Writers are readers, right?
They have to be, and the author of the book, The Art of X-Ray Reading: How the Secrets of 25 Great Works of Literature Will Improve Your Writing, does an amazing job of showing the fruits we enjoy when we read very closely.
Roy Peter Clark examines work by James Joyce, William Butler Yeats, Zora Neale Hurston and Joan Didion, among others. Not summaries, not book reports but a deep examination of word choice, and how authors "create" meaning through the particular order of words.
Much of it is work I've read but perhaps not in this way or with the particular lens he employs. And besides, a short story like Joyce's "The Dead" is ripe for re-reading, savoring, deciphering, dissecting, all of which you'll find in the chapter dedicated to Joyce. As you can imagine, he examines the final lines of the story where words are repeated and he talks about the deft use of repetition here -- in other contexts, it could be something to avoid but the conscious re-use of particular words underscores the paralysis experienced by the protagonist, Gabriel Conroy.
In the back, Clark compiled a list of a long list of great sentences from a wide variety of works.
I actually read this book in 2025. I've been meaning to finish this post for a while but other commitments came first.

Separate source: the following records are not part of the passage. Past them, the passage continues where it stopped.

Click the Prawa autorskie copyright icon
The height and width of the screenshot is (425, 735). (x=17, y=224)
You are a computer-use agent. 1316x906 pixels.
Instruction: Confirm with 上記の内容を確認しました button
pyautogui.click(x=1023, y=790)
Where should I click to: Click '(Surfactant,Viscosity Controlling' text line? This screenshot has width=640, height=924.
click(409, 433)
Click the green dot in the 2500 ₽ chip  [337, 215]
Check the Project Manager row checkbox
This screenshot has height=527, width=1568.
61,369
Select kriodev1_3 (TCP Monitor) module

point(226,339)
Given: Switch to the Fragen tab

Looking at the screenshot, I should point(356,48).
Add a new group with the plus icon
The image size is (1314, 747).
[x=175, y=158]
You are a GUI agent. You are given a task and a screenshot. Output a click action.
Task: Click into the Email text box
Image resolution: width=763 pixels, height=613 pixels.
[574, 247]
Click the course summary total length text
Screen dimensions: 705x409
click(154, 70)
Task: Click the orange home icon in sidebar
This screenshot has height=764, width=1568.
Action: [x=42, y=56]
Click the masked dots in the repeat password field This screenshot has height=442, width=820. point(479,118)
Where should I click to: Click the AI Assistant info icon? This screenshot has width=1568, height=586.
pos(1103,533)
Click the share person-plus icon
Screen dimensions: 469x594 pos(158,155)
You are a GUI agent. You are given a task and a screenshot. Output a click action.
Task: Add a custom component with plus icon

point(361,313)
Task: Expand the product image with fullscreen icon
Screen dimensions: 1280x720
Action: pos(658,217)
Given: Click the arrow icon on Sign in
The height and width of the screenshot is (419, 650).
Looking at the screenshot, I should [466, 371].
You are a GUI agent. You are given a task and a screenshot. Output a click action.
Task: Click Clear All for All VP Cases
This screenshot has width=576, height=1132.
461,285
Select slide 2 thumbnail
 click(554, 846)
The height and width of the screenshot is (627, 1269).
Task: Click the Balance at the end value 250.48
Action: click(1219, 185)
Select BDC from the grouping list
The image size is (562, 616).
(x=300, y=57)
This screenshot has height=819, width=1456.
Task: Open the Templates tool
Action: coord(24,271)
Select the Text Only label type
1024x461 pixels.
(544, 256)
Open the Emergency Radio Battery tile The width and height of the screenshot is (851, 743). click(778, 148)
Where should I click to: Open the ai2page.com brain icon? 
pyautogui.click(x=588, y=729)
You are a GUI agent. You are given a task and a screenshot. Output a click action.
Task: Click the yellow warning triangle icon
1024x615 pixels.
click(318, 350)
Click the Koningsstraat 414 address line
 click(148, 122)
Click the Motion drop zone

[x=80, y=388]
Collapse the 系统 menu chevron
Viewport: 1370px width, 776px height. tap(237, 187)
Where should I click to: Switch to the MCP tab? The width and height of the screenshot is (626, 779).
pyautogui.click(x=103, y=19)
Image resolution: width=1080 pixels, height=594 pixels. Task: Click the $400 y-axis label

Before I conclude, let me say something about one section that I especially recommend: his analysis of the Yeats' poem, "The Second Coming." I've published the first stanza in another blogpost but it's worth reproducing it again in part, especially in light of the author's focus on the word gyre, which he says is an unusual word:
Turning and turning in the widening gyre//The falcon cannot hear the falconer;
Clark gets into the nitty gritty of the word's Greek origins, offers synonyms (vortex, maelstrom) and also notes it comes at the end of a sentence that begins with the repetition of a present participle -- unusual. A poem written to reflect a period of political turbulence, completely embodied in one word.